Records from a data source:

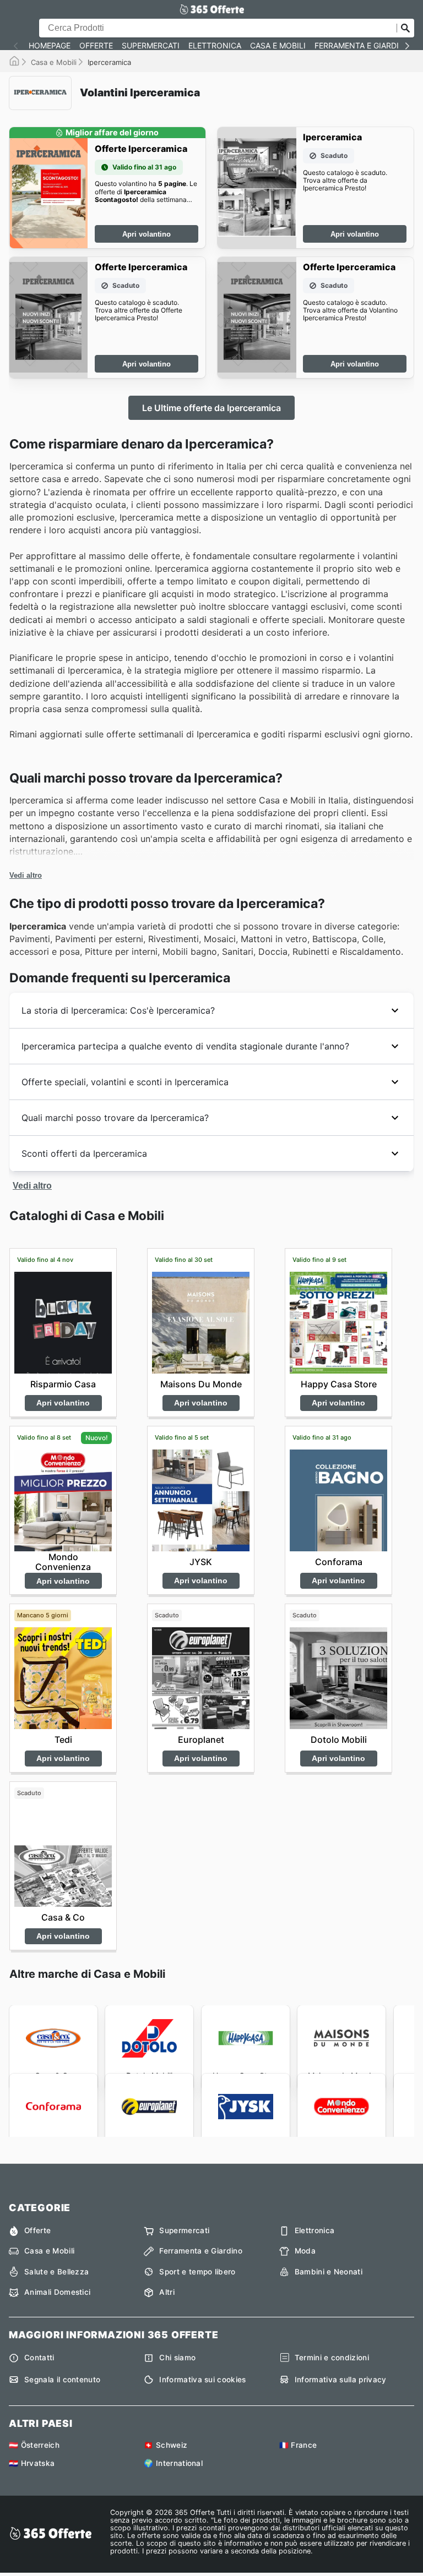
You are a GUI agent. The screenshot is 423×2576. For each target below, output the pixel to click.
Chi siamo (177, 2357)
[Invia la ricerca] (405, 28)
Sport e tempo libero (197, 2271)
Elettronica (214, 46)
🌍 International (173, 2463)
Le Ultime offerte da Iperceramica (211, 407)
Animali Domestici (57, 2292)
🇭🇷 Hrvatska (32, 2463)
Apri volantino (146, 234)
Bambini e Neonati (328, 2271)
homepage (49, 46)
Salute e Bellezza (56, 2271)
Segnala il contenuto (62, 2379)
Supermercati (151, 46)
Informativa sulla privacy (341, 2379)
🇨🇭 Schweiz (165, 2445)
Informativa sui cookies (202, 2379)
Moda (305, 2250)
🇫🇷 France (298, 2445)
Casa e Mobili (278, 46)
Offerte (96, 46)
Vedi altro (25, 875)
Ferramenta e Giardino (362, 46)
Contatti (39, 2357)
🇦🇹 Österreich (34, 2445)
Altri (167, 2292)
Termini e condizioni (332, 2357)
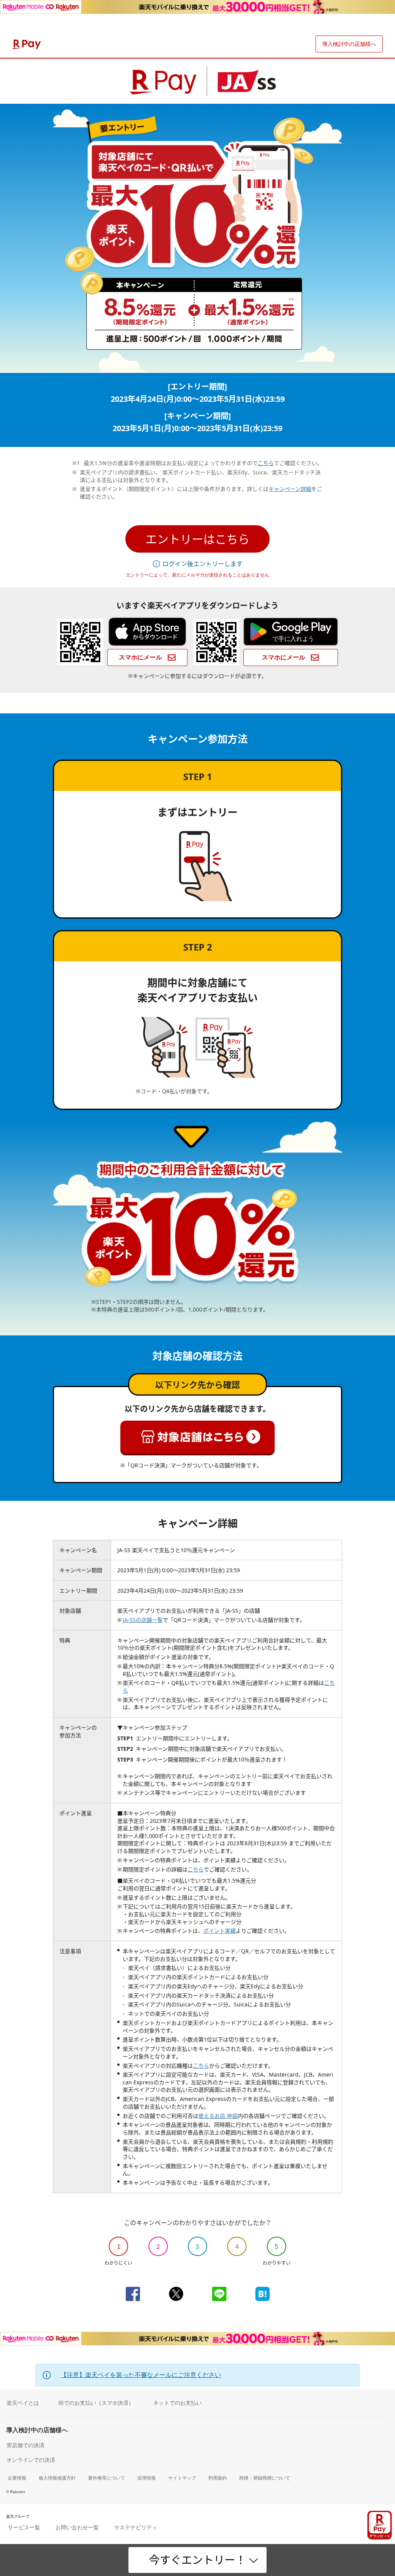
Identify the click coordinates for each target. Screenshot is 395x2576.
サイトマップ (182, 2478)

# AIM OF THE EXERCISE:
Would you copy the records word for word, without any of their pictures?

# YOUR RESPONSE:
You are a GUI agent. The screenshot is 423×2576. For each target below, output the pixel to click.
Chi siamo (177, 2357)
[Invia la ricerca] (405, 28)
Sport e tempo libero (197, 2271)
Elettronica (214, 46)
🌍 International (173, 2463)
Le Ultime offerte da Iperceramica (211, 407)
Animali Domestici (57, 2292)
🇭🇷 Hrvatska (32, 2463)
Apri volantino (146, 234)
Bambini e Neonati (328, 2271)
homepage (49, 46)
Salute e Bellezza (56, 2271)
Segnala il contenuto (62, 2379)
Supermercati (151, 46)
Informativa sulla privacy (341, 2379)
🇨🇭 Schweiz (165, 2445)
Informativa sui cookies (202, 2379)
Moda (305, 2250)
🇫🇷 France (298, 2445)
Casa e Mobili (278, 46)
Offerte (96, 46)
Vedi altro (25, 875)
Ferramenta e Giardino (362, 46)
Contatti (39, 2357)
🇦🇹 Österreich (34, 2445)
Altri (167, 2292)
Termini e condizioni (332, 2357)
Identify the click coordinates for each target. Screenshot is 395x2576.
サイトマップ (182, 2478)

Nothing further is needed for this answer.